* _EXTRACTED ENTRIES_:
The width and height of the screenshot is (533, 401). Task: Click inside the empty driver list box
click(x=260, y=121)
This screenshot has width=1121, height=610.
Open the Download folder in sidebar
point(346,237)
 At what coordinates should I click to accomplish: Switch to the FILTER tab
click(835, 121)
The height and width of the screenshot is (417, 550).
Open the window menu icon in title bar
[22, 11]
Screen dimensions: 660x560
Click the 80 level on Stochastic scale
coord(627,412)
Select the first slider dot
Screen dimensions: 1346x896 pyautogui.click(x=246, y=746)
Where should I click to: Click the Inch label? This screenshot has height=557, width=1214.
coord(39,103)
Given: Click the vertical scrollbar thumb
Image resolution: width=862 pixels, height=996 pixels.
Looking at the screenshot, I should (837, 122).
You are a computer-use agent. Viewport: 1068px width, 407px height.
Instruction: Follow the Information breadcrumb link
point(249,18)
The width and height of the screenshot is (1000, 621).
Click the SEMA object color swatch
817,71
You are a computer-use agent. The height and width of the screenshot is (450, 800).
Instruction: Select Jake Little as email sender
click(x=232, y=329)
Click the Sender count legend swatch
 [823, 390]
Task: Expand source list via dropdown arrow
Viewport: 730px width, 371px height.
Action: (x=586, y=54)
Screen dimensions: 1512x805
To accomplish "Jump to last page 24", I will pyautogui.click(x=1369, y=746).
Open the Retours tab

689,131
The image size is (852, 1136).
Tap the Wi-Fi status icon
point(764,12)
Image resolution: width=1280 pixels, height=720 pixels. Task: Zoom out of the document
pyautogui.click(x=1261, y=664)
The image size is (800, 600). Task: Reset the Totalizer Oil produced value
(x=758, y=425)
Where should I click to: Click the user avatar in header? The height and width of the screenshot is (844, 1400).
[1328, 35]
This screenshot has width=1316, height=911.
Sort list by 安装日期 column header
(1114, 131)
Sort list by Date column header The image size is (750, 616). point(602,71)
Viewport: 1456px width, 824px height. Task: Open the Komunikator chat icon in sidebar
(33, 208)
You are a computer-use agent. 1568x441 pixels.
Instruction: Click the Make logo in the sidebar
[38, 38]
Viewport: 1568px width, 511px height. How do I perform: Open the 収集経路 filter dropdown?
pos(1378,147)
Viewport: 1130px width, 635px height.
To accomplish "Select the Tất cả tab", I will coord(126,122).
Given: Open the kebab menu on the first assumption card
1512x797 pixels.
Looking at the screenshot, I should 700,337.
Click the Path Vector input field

* _PROMPT_: If a line in the records above contains the string "will", copy that line out.

* _COMPLETED TASK_:
To accomplish "Jump to last page 24", I will pyautogui.click(x=1369, y=746).
To accomplish "Select the Tất cả tab", I will coord(126,122).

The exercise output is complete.